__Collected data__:
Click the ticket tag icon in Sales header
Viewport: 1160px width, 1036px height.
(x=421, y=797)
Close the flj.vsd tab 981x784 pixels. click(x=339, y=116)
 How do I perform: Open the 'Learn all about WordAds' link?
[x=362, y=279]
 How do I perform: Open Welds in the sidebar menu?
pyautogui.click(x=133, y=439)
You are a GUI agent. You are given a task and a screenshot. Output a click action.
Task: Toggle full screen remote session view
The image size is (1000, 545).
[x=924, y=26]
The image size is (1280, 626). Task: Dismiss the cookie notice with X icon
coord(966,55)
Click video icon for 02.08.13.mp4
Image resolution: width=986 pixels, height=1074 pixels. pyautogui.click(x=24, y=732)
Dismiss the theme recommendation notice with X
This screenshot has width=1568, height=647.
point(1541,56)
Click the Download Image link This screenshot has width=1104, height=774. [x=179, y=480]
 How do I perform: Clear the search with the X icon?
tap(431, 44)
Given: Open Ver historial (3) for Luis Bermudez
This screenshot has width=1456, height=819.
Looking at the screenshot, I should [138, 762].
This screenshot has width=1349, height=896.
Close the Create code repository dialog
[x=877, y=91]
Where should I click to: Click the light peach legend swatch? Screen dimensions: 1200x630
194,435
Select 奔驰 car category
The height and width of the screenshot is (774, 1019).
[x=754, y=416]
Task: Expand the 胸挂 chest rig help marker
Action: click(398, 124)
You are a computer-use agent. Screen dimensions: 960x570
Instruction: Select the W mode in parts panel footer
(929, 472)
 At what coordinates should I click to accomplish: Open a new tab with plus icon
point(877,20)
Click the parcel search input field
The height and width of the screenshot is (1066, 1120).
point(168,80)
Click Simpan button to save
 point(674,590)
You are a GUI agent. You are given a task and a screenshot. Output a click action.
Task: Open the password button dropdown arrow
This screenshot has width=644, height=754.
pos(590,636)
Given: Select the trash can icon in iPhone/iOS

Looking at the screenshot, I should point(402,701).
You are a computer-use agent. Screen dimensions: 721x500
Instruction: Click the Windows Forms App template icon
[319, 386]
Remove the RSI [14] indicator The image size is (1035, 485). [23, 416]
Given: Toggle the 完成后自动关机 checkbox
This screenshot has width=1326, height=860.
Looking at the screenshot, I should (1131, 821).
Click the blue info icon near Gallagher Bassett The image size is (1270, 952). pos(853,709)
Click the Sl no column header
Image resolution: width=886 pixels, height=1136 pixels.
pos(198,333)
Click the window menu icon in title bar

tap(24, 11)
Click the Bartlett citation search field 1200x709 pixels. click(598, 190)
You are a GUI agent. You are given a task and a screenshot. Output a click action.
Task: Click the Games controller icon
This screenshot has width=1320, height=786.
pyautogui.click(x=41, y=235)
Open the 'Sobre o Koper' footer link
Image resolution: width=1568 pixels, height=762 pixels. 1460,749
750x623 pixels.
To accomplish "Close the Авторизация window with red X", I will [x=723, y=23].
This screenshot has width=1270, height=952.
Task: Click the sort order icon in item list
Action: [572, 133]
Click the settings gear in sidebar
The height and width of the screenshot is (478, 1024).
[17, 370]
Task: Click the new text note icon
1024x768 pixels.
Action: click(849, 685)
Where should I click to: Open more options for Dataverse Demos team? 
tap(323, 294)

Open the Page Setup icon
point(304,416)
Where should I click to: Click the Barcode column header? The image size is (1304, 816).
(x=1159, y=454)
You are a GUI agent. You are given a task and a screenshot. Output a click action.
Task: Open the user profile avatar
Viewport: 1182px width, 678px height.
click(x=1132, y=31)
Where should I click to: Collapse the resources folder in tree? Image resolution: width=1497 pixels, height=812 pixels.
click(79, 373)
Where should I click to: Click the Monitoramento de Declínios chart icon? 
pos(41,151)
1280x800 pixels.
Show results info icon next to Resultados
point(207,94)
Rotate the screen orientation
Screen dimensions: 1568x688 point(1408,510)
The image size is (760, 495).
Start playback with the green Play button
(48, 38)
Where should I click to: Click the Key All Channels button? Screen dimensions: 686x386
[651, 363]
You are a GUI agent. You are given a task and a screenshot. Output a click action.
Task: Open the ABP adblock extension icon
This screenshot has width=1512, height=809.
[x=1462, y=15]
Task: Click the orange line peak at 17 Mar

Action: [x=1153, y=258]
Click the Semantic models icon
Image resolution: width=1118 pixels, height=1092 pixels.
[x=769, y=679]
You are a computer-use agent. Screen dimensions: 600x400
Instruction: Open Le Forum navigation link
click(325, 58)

__WORK INSTRUCTIONS__: Copy exactly the stretch of data above from the line with "How do I perform: Clear" through the line with "Select 奔驰 car category", and omit all other lines.

__RESULT__:
 How do I perform: Clear the search with the X icon?
tap(431, 44)
Given: Open Ver historial (3) for Luis Bermudez
This screenshot has width=1456, height=819.
Looking at the screenshot, I should [138, 762].
This screenshot has width=1349, height=896.
Close the Create code repository dialog
[x=877, y=91]
Where should I click to: Click the light peach legend swatch? Screen dimensions: 1200x630
194,435
Select 奔驰 car category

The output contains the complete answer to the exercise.